Regarding education, one important use case is having virtual agents as personalized tutors. Such tutors could deliver learning materials and guide the learner in one-on-one sessions. Having an embodied agent is beneficial for helping to focus learner’s attention and helping with motivation, especially if the virtual tutor is modelled after someone whom the learner admires. Recently there has been research with AI-generated characters (based on generative AI tools that take 2D images and text as input to generate videos as output) applied to study whether having a virtual instructor that one admires increases motivation. Research showed that having a lecture delivered by someone whom people admired boosted positive feelings and motivation. However, there was no difference between the group who learned from an online lecture delivered by a virtual tutor they admired vs. a control group. Both virtual agents and AI-generated characters will allow learners to acquire new knowledge through interacting with tutors that are famous scientists, renowned artists and historical figures.

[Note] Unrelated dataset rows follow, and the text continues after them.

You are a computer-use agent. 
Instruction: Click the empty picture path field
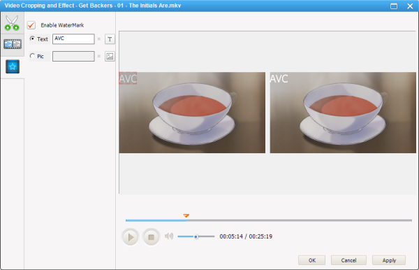73,56
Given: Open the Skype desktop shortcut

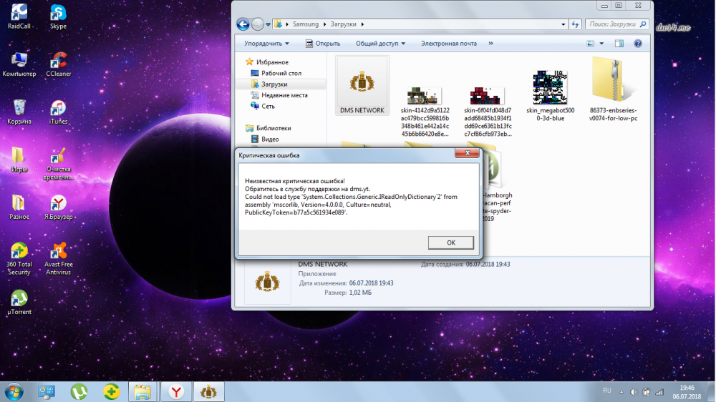Looking at the screenshot, I should coord(58,14).
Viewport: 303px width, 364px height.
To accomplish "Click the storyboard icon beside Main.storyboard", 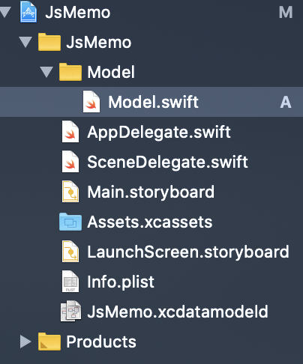I will (x=71, y=192).
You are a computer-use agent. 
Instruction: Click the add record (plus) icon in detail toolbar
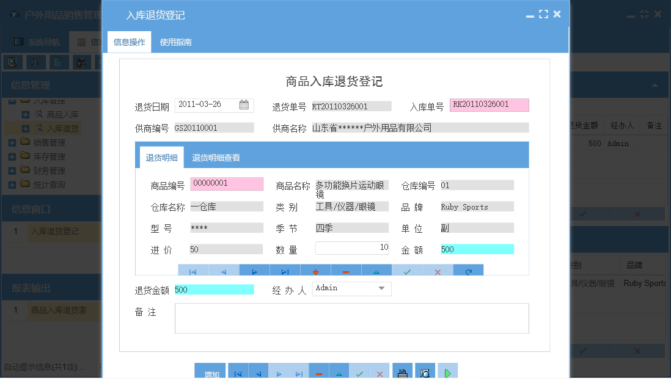point(315,270)
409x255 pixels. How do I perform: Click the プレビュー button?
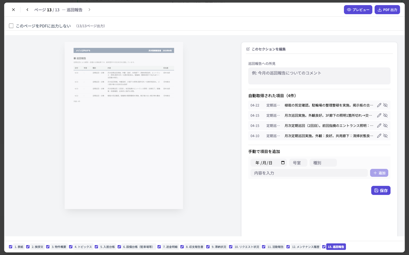[x=358, y=10]
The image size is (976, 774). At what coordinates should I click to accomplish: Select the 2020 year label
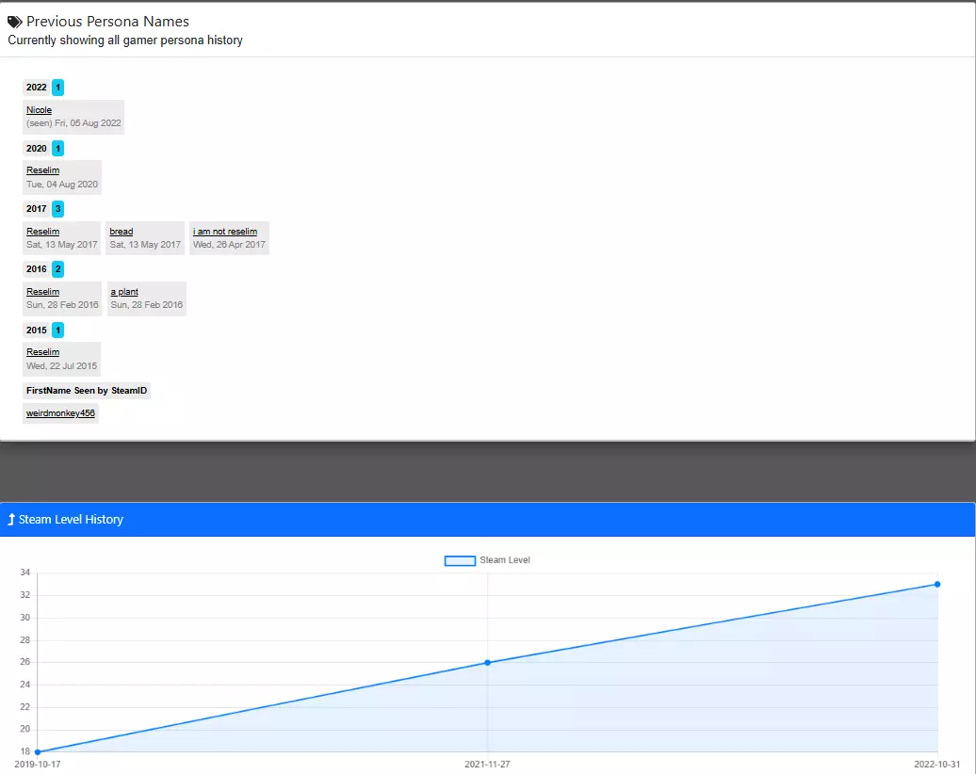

Regarding healthcare, the benefits of applying virtual agents lie in having them serve as healthcare assistants that can interact with patients and/or consumers in applications aimed at, for instance, healthcare education and behavior change. When equipped with relevant and verified medical knowledge virtual agents could assist healthcare professionals in providing healthcare information and guidance to patients. For instance, if a person is considering undergoing a medical procedure or a surgery, the virtual agent can support them in answering the most frequently asked questions and other queries that the person may have about what the procedure entails, how to best prepare for it and/or what the recovery may look like. There already exists research showing that virtual agents can promote physical activity and medication adherence in patients. Virtual agents are thus not meant to replace human professionals but support them in order to deliver accessible and high-quality healthcare. On the practitioner side, virtual agents can be used as virtual patients that can simulate face-to-face conversation that enables medical practitioners improve their communication skills. This aspect is important since more effective communication leads to better clinical outcomes as shown by research. Virtual agents can also be used in medical simulations where the goal is to simulate a medical emergency which enables more immersive training. It is common to employ physical mannequins for medics training, however, they present limitations when the training scenario requires dialogue to assess symptoms in a medical emergency.
In sum, there are reasons to be optimistic about the future of virtual agents. As technology advances, virtual agents are expected to become more proficient in their communicative abilities, making them more applicable in real-world scenarios to assist and support humans.